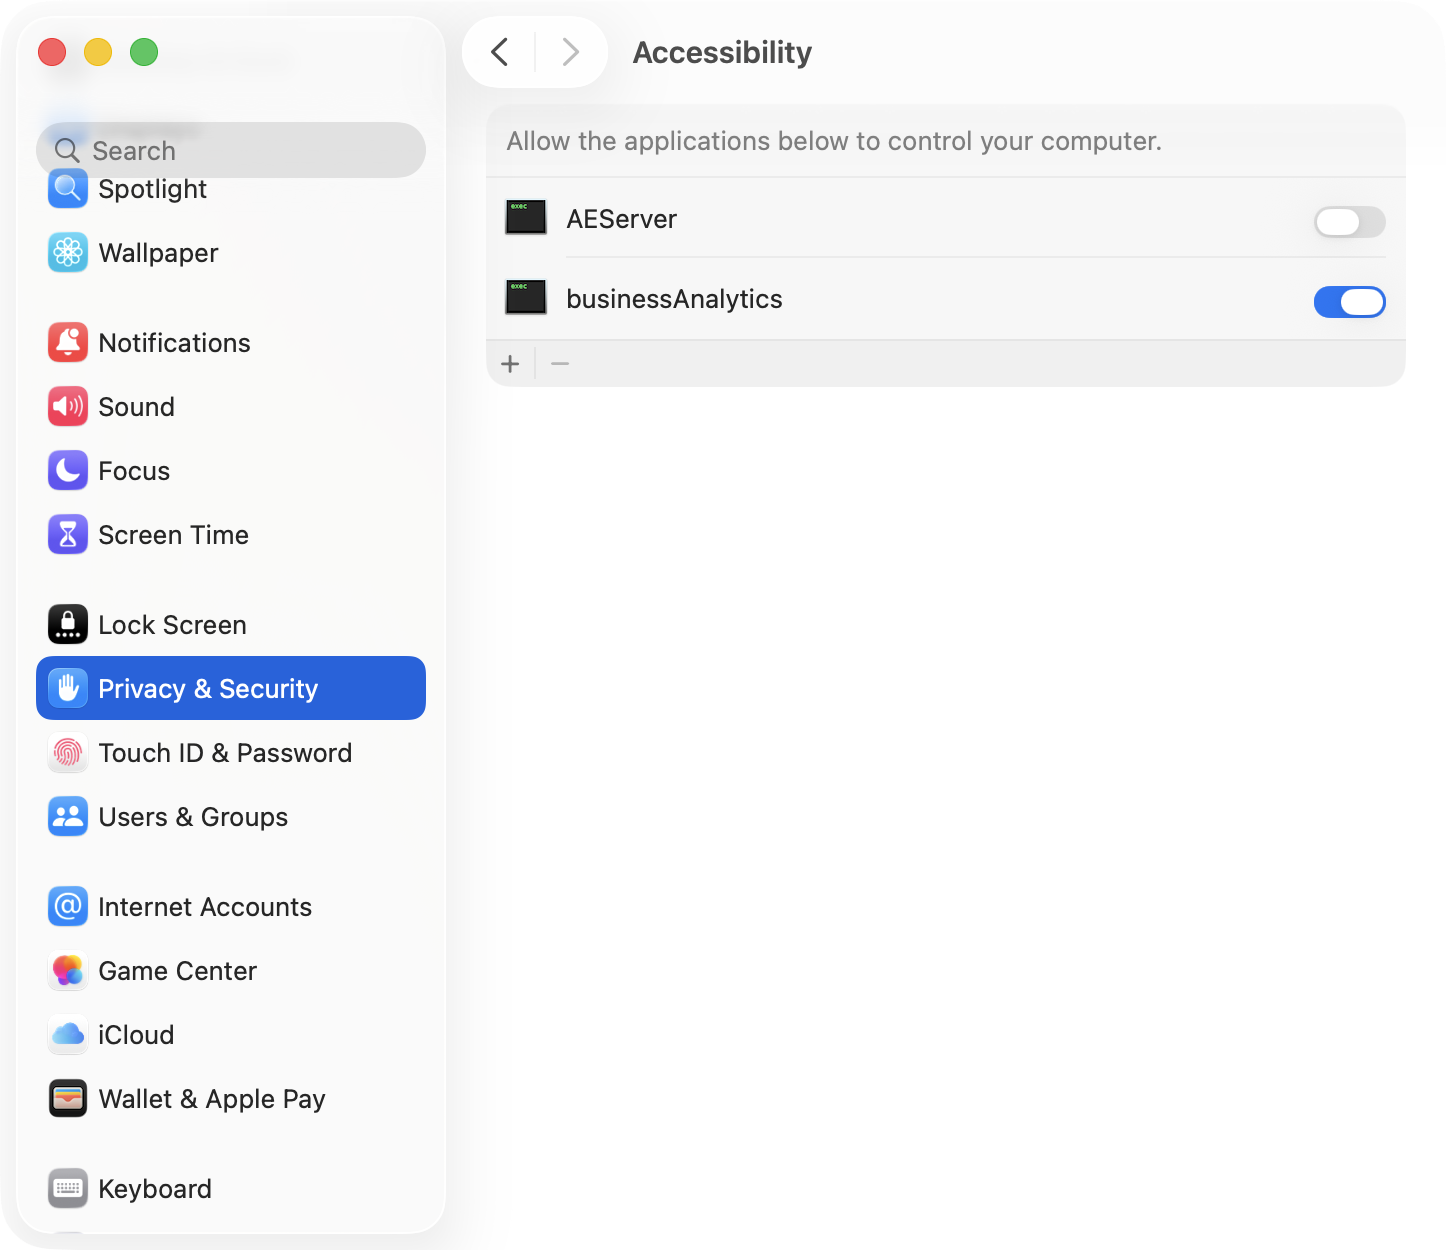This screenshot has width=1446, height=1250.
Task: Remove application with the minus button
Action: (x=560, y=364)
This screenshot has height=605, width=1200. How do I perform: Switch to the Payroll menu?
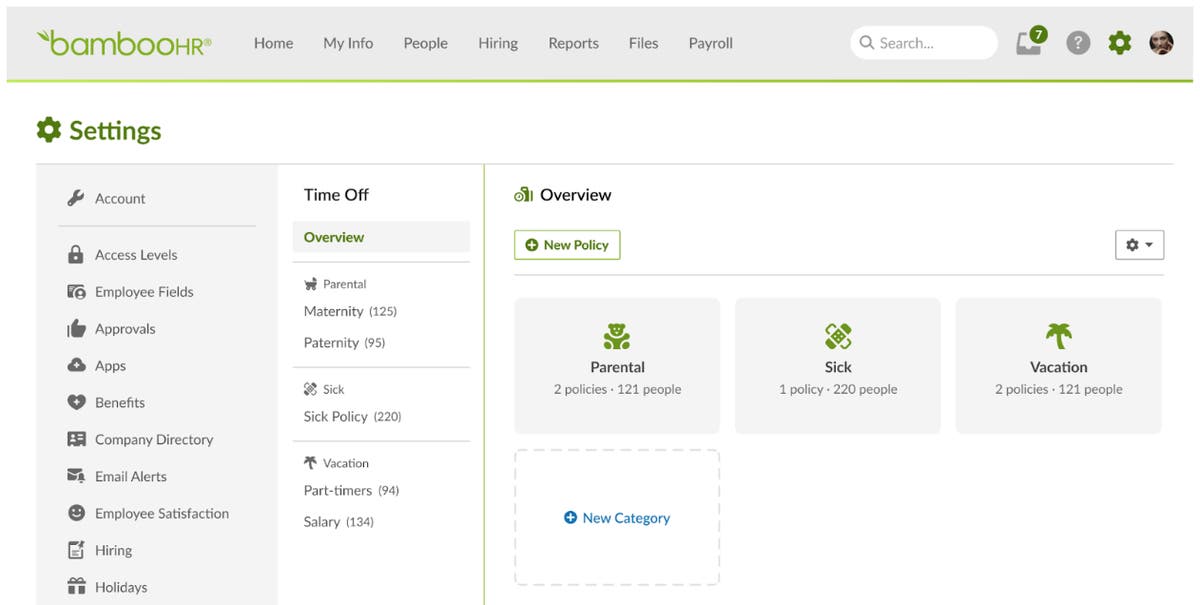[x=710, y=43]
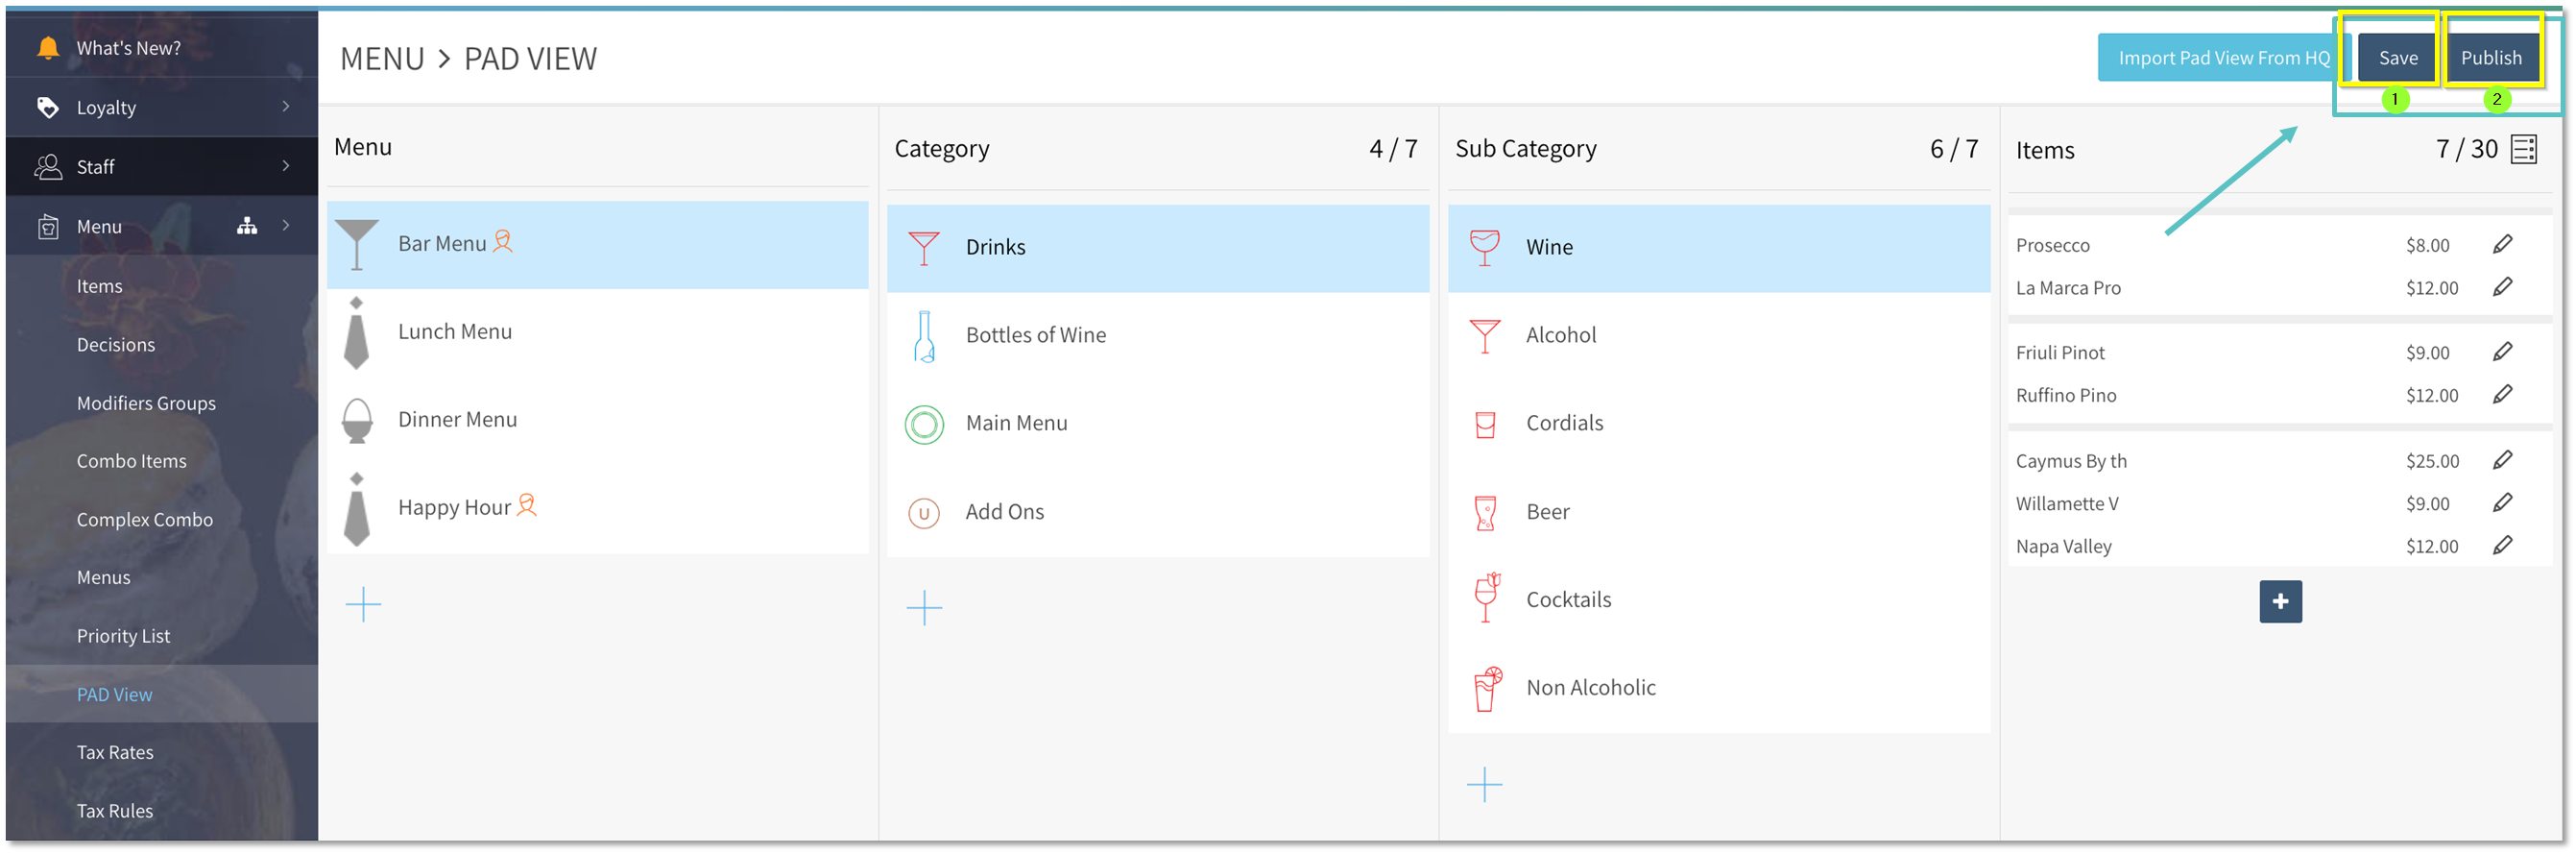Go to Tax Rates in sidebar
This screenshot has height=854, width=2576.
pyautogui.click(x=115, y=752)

→ **Work instructions**
From the line containing "This screenshot has height=605, width=1200." to the end of the data above, give those lines again verbatim, with both endpoints included and no images.

→ **Solution for this problem**
This screenshot has height=605, width=1200. How do I perform: Switch to the Payroll menu?
[x=710, y=43]
Go to Tax Rates in sidebar
This screenshot has height=854, width=2576.
pyautogui.click(x=115, y=752)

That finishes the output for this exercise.